С какого момента мы себя помним? Толстой помнит себя с восьми месяцев, на то он и Толстой. Я помню себя с четырех лет. Поздновато. В этом диапазоне помнят себя все остальные люди. Одно точно — не с начала. Скорее всего люди помнят себя уже говорящими. Может быть, даже они себя начинают помнить еще позже, с тех пор как впервые в отношении себя употребят слово «я». Я наблюдал этот перелом лишь однажды, однако с уверенностью полагаю его общим. Уже с легкостью складывая подступивший к нему мир в предложения, ребенок поначалу говорит о себе в третьем лице как о герое этого сна жизни. (Соображение, которое можно было бы отнести к природе прозы…) Именно так мы себе часто снимся — в третьем лице, — возможно, это тоже тень изначальности, до грехопадения, до Я. Возможно, Адам и Ева думали о себе в третьем лице и в более зрелом возрасте, различая себя друг от друга лишь по роду местоимения, хотя еще и не по полу. (Любопытно, что Я — бесполо). Так вот, я хорошо запомнил, с каким испуганным недоумением, с каким противоестественным усилием, с каким потрясением, как бы с чувством невозобновимой утраты ребенок разлепил губы для первого Я. У меня есть подозрение, равное ни на чем не обоснованной уверенности, что именно с этого момента начинается то, «что мы помним». С этим можно соглашаться или нет, это не помешает дальнейшему рассуждению. Важно, что «мы себя помним» позже, чем живем, чем, возможно даже, говорим. Важно, что за пределами наших, дисциплинированных выраженностью словом и повторностью, воспоминаний остается первый, возможно важнейший, слой впечатлений от бытия. Важно и то, что именно в этом невспоминаемом времени мы и обучились человеческой речи. И что еще замечательно, что это, при всех усилиях педагогов, вне области педагогики. Педагог не способен обучить младенца речи в той же степени, как и рыбу. Младенец учится речи сам. Лишь слыша ее. Все те законы речи, до которых и в малой степени не дошла наука, открыты младенцу с рождения и вновь закрыты с момента овладения речью. Эти поразительные способности младенца в филологии неоднократно отмечены. И здесь меня посещает предположение, безусловно частное по отношению к безмерности и удивительности явления, но все-таки и не лишенное, что мир созвучий, рифм, аллитераций первым приходит к нам. Когда младенец своим великим ушком прислушивается к стертому шелесту взрослой бытовой речи.

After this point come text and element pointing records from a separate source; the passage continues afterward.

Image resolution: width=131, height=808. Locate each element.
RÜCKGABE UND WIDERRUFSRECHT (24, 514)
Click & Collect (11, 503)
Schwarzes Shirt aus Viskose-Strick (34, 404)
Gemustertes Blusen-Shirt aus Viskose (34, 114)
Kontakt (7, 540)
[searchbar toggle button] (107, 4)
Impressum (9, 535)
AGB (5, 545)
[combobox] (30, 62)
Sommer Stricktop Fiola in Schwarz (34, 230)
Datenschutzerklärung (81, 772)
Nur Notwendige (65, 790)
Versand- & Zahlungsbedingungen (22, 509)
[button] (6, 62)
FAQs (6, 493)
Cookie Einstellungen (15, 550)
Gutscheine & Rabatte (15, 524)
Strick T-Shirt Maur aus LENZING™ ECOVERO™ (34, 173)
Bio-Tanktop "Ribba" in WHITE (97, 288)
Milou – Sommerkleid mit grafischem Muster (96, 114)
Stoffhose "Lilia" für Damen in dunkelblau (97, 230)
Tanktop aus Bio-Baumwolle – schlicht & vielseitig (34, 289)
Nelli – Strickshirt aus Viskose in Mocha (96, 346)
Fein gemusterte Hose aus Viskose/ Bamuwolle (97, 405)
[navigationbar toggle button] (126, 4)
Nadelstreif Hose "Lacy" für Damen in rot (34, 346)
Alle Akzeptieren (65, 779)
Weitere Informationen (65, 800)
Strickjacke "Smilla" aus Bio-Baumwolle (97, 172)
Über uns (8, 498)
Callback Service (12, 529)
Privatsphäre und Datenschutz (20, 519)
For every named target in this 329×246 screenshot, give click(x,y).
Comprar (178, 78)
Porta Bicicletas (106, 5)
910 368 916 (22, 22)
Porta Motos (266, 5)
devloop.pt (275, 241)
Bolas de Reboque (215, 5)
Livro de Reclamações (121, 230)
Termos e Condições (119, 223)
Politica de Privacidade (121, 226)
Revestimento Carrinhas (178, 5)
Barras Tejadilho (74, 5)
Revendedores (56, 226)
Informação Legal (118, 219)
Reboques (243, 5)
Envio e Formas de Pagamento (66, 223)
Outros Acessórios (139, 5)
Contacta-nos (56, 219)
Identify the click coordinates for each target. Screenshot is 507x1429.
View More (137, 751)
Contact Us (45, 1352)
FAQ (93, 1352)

Я, право, не знаю, что бы было с русской поэзией и отчего бы она была именно русской, кабы не приговоренная бедность рифм «кровь — любовь» и «человек — век». И что бы было со смыслом русской литературы и отчего бы она была именно русской, кабы не были созвучны «деревня — деревья — древний» и «крест — крестьянин — христианин». Здесь лежат первые и скорее впоследствии забытые, чем уточненные, связи языка и жизни. Их-то, возможно, и помнит поэт в большей степени, чем простые смертные. Может, тоже не помнит, зато наделен способностью смутно припоминать то, чего не помнит никто, — родовые созвучия зарождающейся в жизни речи. Тогда ни при каких обстоятельствах искусство стиха не может стать «техникой». Искусственно набранные созвучия могут поразить только глухого на природу речи человека. Их надо не изобрести, а вспомнить. («И как само собой рассыпается, — справедливо отметил Маяковский, — «Чуждый чарам чорный чолн…»» Это и впрямь инфантилизм, а не детство.) Расхожее до пошлости, что «поэты как дети», наполняется обратным светом в свете этого рассуждения.

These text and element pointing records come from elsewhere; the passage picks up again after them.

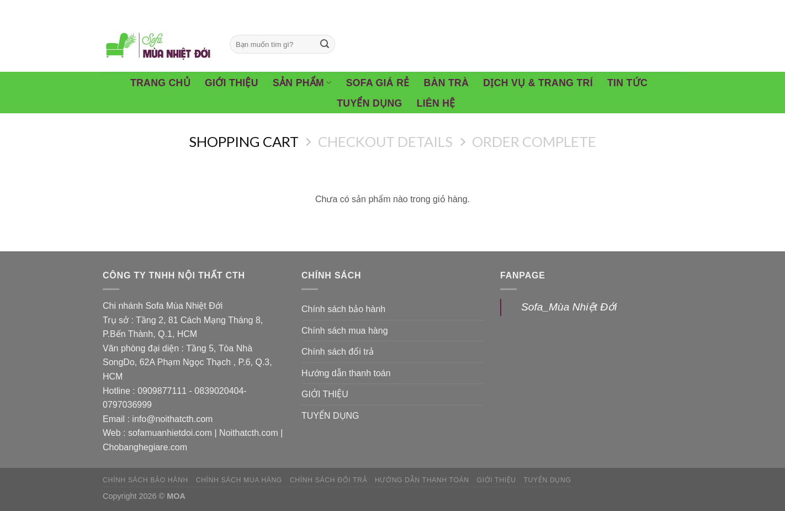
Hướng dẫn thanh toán (346, 373)
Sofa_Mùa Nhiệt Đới (569, 307)
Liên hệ (436, 103)
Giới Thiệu (231, 82)
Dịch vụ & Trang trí (538, 82)
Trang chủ (160, 82)
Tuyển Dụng (369, 103)
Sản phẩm (302, 82)
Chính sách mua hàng (344, 330)
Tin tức (627, 82)
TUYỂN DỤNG (330, 415)
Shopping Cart (244, 141)
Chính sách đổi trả (337, 351)
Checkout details (385, 141)
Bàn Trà (446, 82)
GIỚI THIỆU (324, 394)
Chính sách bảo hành (343, 309)
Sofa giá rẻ (378, 82)
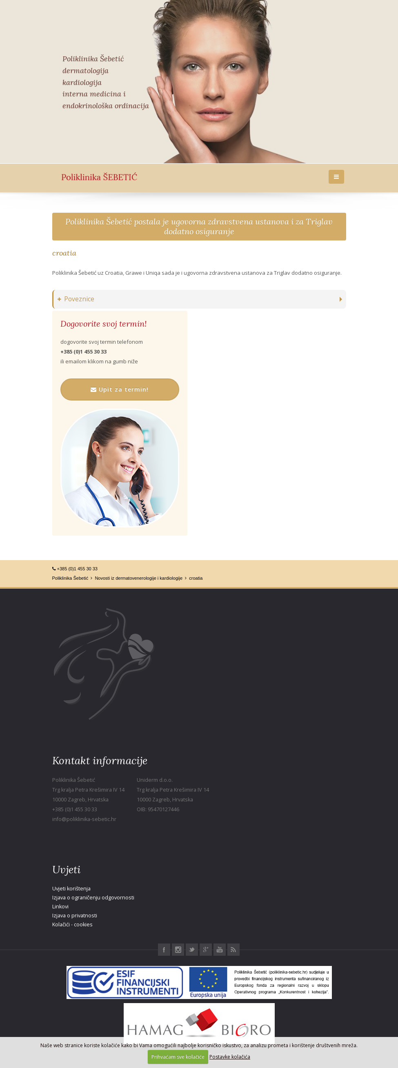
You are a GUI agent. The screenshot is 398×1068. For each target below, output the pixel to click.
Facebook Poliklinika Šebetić (164, 949)
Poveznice (76, 299)
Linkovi (60, 906)
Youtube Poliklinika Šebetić (219, 949)
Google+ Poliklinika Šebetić (206, 949)
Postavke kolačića (229, 1056)
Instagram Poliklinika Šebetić (178, 949)
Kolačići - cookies (72, 924)
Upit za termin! (120, 389)
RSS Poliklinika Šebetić (233, 949)
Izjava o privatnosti (74, 915)
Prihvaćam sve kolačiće (178, 1056)
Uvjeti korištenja (71, 888)
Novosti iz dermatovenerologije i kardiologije (138, 578)
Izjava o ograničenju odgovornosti (93, 897)
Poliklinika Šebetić (70, 578)
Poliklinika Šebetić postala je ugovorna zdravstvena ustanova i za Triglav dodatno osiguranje (199, 226)
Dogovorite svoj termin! (103, 324)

Сходство по звучанию, очевидно, изначальнее сходства по смыслу. Оттого особой гениальностью веет от стихов непостижимо простых по слову, не отягощенных метафоричностью и эпитетом. «Пора, мой друг, пора…», «По небу полуночи ангел летел…», «Девушка пела в церковном хоре…», «Мать говорит Христу…», «Тихая моя родина!» Здесь слова молятся в храме речи, а не выживают в водовороте языка и опыта.

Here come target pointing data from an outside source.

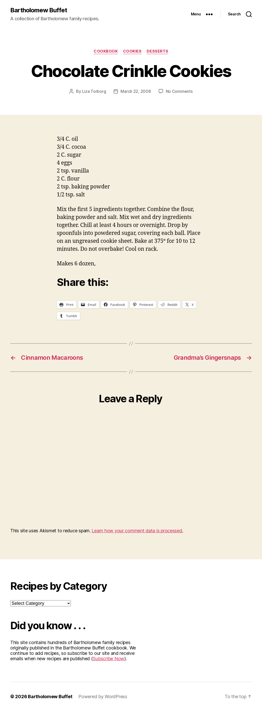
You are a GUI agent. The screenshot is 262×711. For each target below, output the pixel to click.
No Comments (179, 91)
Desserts (157, 51)
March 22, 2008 (136, 91)
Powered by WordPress (102, 696)
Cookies (132, 51)
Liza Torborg (94, 91)
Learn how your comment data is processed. (137, 530)
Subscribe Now (108, 658)
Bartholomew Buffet (38, 10)
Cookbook (106, 51)
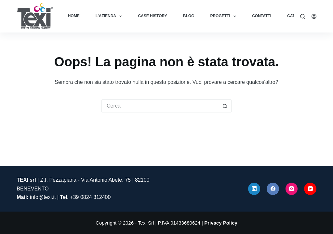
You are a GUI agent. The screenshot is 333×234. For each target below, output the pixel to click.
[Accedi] (314, 16)
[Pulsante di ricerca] (225, 105)
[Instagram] (292, 189)
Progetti (224, 16)
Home (74, 16)
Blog (188, 16)
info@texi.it (43, 197)
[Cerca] (302, 16)
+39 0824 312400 (90, 197)
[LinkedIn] (254, 189)
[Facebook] (273, 189)
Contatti (261, 16)
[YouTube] (310, 189)
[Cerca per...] (160, 105)
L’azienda (110, 16)
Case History (152, 16)
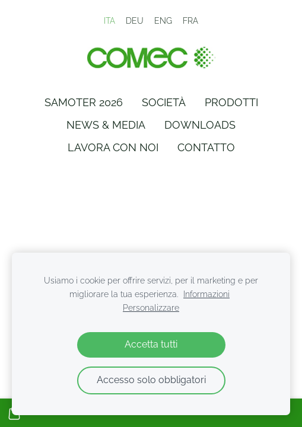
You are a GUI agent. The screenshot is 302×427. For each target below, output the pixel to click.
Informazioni (206, 294)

Но вот, объединив звуки в созвучия, созвучия в речь, младенец произносит Я. Синтез вновь искромсан этим орудием анализа — Я. Место Я в великой поэзии — тема неисчерпаемая, однако я нахожу особый смысл в том затененном, непроявленном, испаряющемся Я, которое стоит на грани его первого произнесения, но как бы с обратным знаком, как бы с желанием вернуться в его «допроизнесение»: «Тарантас бежал по полю, в тарантасе я сидел и своих несчастий долю тоже на сердце имел» (ср. «Взбегу на холм и упаду в траву…»).